◆ Recorded information
--- start ---

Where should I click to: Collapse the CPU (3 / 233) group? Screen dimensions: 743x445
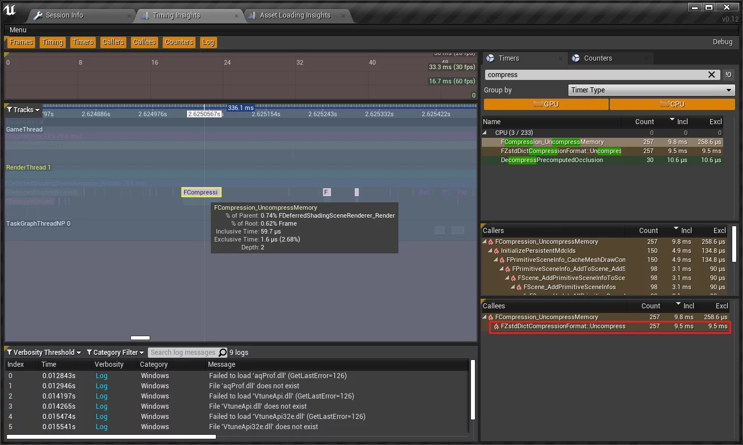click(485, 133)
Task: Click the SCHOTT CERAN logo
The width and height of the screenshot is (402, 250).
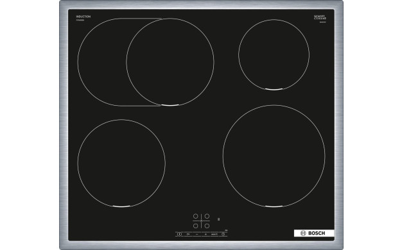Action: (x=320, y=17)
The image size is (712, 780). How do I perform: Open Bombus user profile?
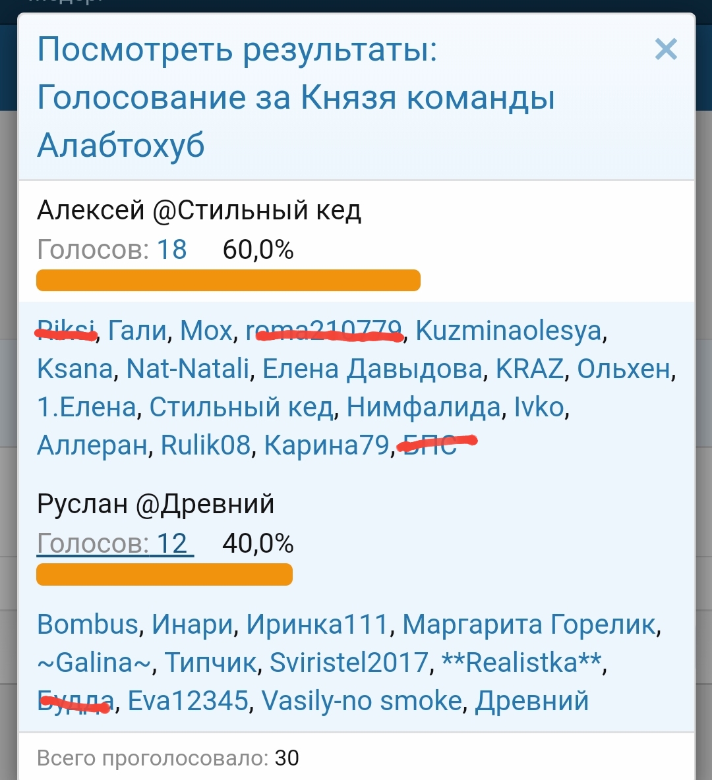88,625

--- end ---
--- start ---

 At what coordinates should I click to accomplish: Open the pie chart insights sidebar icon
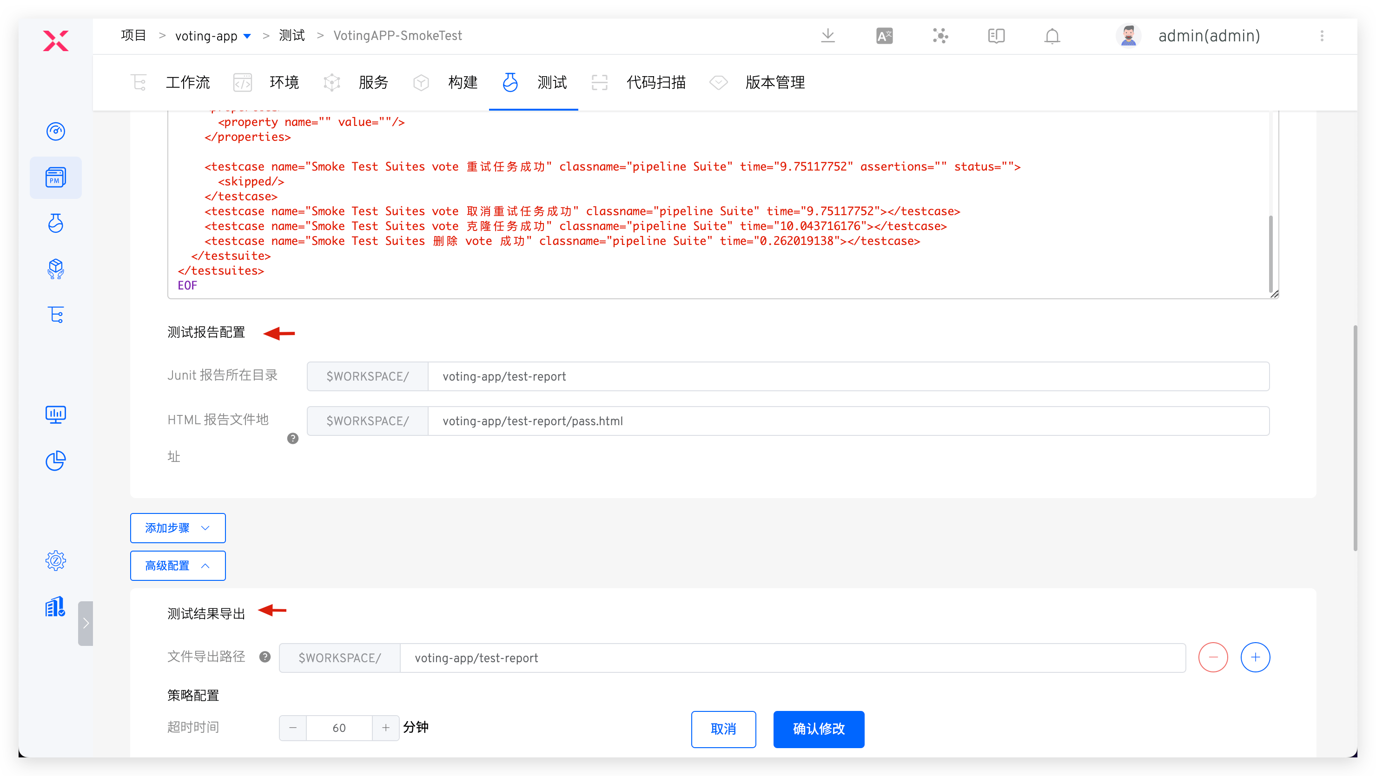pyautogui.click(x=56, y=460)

--- end ---

◆ Given request
Recast everything from the line containing "At what coordinates" down to the line containing "pyautogui.click(x=56, y=460)" as a JSON list of strings, one string per line, with blank lines left out and the pictures omitted.

◆ Task output
[
  " At what coordinates should I click to accomplish: Open the pie chart insights sidebar icon",
  "pyautogui.click(x=56, y=460)"
]